[Pixel coordinate grounding data]
----

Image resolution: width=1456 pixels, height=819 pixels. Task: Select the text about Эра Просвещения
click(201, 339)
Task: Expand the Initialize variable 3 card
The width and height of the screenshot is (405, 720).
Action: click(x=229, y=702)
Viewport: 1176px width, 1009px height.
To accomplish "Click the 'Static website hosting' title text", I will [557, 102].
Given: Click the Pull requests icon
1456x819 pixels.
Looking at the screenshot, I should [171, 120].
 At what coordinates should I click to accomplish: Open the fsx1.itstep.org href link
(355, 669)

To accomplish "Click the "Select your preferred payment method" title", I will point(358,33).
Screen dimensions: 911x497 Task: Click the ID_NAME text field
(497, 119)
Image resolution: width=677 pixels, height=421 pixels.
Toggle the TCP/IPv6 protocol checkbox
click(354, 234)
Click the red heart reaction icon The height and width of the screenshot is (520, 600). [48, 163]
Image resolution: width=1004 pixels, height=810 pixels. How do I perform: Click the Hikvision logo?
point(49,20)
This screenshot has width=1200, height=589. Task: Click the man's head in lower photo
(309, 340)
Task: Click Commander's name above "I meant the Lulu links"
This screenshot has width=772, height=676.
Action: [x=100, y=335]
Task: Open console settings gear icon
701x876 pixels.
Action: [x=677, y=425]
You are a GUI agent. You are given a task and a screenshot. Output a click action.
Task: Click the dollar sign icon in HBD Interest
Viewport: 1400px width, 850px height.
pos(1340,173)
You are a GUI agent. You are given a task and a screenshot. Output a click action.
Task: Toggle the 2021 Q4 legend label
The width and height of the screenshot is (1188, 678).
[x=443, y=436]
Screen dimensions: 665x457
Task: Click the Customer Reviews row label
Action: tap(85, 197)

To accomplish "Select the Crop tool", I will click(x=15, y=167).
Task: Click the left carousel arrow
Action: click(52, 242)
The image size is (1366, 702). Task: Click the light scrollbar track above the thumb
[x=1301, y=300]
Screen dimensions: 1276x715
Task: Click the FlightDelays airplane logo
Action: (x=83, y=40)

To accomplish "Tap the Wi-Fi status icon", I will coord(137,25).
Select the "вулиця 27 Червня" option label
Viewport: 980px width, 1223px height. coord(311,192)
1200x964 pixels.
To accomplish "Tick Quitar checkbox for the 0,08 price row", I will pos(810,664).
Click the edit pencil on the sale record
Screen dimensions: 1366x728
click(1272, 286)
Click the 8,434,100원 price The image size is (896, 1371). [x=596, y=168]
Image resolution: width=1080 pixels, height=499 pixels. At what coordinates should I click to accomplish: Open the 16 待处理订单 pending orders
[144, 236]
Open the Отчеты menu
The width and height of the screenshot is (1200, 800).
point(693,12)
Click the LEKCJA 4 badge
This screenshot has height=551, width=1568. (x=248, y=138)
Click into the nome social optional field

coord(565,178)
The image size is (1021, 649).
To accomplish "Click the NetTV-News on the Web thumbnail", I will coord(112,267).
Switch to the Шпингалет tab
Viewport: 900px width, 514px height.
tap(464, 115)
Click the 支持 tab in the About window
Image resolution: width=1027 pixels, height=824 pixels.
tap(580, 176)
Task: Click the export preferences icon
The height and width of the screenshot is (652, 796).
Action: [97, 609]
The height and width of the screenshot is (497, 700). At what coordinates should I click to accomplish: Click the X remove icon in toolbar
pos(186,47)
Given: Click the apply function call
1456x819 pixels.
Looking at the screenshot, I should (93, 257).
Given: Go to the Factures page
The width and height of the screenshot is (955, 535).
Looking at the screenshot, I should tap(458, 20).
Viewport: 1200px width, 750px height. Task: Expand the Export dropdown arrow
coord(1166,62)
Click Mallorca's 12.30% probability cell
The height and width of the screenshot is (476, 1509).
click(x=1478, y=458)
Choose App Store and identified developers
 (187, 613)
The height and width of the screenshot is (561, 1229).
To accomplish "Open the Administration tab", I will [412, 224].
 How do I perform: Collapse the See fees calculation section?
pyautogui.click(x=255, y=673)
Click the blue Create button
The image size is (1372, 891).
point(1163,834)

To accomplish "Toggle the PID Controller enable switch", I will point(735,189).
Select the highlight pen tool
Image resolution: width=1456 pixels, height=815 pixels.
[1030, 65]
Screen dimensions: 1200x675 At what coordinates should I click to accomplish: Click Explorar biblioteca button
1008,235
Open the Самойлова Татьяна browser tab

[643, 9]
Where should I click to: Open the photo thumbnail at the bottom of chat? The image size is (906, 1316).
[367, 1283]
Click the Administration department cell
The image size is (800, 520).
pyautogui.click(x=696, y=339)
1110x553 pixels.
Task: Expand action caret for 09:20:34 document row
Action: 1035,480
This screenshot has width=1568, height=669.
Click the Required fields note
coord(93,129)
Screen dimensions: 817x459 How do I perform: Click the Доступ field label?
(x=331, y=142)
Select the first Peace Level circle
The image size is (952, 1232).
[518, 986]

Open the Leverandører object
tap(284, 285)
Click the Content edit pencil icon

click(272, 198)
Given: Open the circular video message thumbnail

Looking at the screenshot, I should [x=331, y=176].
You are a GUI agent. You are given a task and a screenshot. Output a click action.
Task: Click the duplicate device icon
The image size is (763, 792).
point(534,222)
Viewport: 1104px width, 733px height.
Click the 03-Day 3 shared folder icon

----

#### Try it
Could you retype every record above exactly as it appears?

#### The answer
Image resolution: width=1456 pixels, height=819 pixels. Task: Select the text about Эра Просвещения
click(201, 339)
Task: Expand the Initialize variable 3 card
The width and height of the screenshot is (405, 720).
Action: click(x=229, y=702)
Viewport: 1176px width, 1009px height.
To accomplish "Click the 'Static website hosting' title text", I will [557, 102].
Given: Click the Pull requests icon
1456x819 pixels.
Looking at the screenshot, I should [171, 120].
 At what coordinates should I click to accomplish: Open the fsx1.itstep.org href link
(355, 669)

To accomplish "Click the "Select your preferred payment method" title", I will point(358,33).
Screen dimensions: 911x497 Task: Click the ID_NAME text field
(497, 119)
Image resolution: width=677 pixels, height=421 pixels.
Toggle the TCP/IPv6 protocol checkbox
click(354, 234)
Click the red heart reaction icon The height and width of the screenshot is (520, 600). [48, 163]
Image resolution: width=1004 pixels, height=810 pixels. How do I perform: Click the Hikvision logo?
point(49,20)
This screenshot has width=1200, height=589. Task: Click the man's head in lower photo
(309, 340)
Task: Click Commander's name above "I meant the Lulu links"
This screenshot has width=772, height=676.
Action: [x=100, y=335]
Task: Open console settings gear icon
701x876 pixels.
Action: [x=677, y=425]
You are a GUI agent. You are given a task and a screenshot. Output a click action.
Task: Click the dollar sign icon in HBD Interest
Viewport: 1400px width, 850px height.
pos(1340,173)
You are a GUI agent. You are given a task and a screenshot. Output a click action.
Task: Toggle the 2021 Q4 legend label
The width and height of the screenshot is (1188, 678).
[x=443, y=436]
Screen dimensions: 665x457
Task: Click the Customer Reviews row label
Action: tap(85, 197)

To accomplish "Select the Crop tool", I will click(x=15, y=167).
Task: Click the left carousel arrow
Action: click(52, 242)
The image size is (1366, 702). Task: Click the light scrollbar track above the thumb
[x=1301, y=300]
Screen dimensions: 1276x715
Task: Click the FlightDelays airplane logo
Action: (x=83, y=40)

To accomplish "Tap the Wi-Fi status icon", I will coord(137,25).
Select the "вулиця 27 Червня" option label
Viewport: 980px width, 1223px height. coord(311,192)
1200x964 pixels.
To accomplish "Tick Quitar checkbox for the 0,08 price row", I will pos(810,664).
Click the edit pencil on the sale record
Screen dimensions: 1366x728
click(1272, 286)
Click the 8,434,100원 price The image size is (896, 1371). [x=596, y=168]
Image resolution: width=1080 pixels, height=499 pixels. At what coordinates should I click to accomplish: Open the 16 待处理订单 pending orders
[144, 236]
Open the Отчеты menu
The width and height of the screenshot is (1200, 800).
point(693,12)
Click the LEKCJA 4 badge
This screenshot has height=551, width=1568. (x=248, y=138)
Click into the nome social optional field

coord(565,178)
The image size is (1021, 649).
To accomplish "Click the NetTV-News on the Web thumbnail", I will coord(112,267).
Switch to the Шпингалет tab
Viewport: 900px width, 514px height.
tap(464, 115)
Click the 支持 tab in the About window
Image resolution: width=1027 pixels, height=824 pixels.
tap(580, 176)
Task: Click the export preferences icon
The height and width of the screenshot is (652, 796).
Action: [97, 609]
The height and width of the screenshot is (497, 700). At what coordinates should I click to accomplish: Click the X remove icon in toolbar
pos(186,47)
Given: Click the apply function call
1456x819 pixels.
Looking at the screenshot, I should (93, 257).
Given: Go to the Factures page
The width and height of the screenshot is (955, 535).
Looking at the screenshot, I should tap(458, 20).
Viewport: 1200px width, 750px height. Task: Expand the Export dropdown arrow
coord(1166,62)
Click Mallorca's 12.30% probability cell
The height and width of the screenshot is (476, 1509).
click(x=1478, y=458)
Choose App Store and identified developers
 (187, 613)
The height and width of the screenshot is (561, 1229).
To accomplish "Open the Administration tab", I will [412, 224].
 How do I perform: Collapse the See fees calculation section?
pyautogui.click(x=255, y=673)
Click the blue Create button
The image size is (1372, 891).
point(1163,834)

To accomplish "Toggle the PID Controller enable switch", I will point(735,189).
Select the highlight pen tool
Image resolution: width=1456 pixels, height=815 pixels.
[1030, 65]
Screen dimensions: 1200x675 At what coordinates should I click to accomplish: Click Explorar biblioteca button
1008,235
Open the Самойлова Татьяна browser tab

[643, 9]
Where should I click to: Open the photo thumbnail at the bottom of chat? The image size is (906, 1316).
[367, 1283]
Click the Administration department cell
The image size is (800, 520).
pyautogui.click(x=696, y=339)
1110x553 pixels.
Task: Expand action caret for 09:20:34 document row
Action: 1035,480
This screenshot has width=1568, height=669.
Click the Required fields note
coord(93,129)
Screen dimensions: 817x459 How do I perform: Click the Доступ field label?
(x=331, y=142)
Select the first Peace Level circle
The image size is (952, 1232).
[518, 986]

Open the Leverandører object
tap(284, 285)
Click the Content edit pencil icon

click(272, 198)
Given: Open the circular video message thumbnail

Looking at the screenshot, I should [x=331, y=176].
You are a GUI agent. You are given a task and a screenshot. Output a click action.
Task: Click the duplicate device icon
The image size is (763, 792).
point(534,222)
Viewport: 1104px width, 733px height.
Click the 03-Day 3 shared folder icon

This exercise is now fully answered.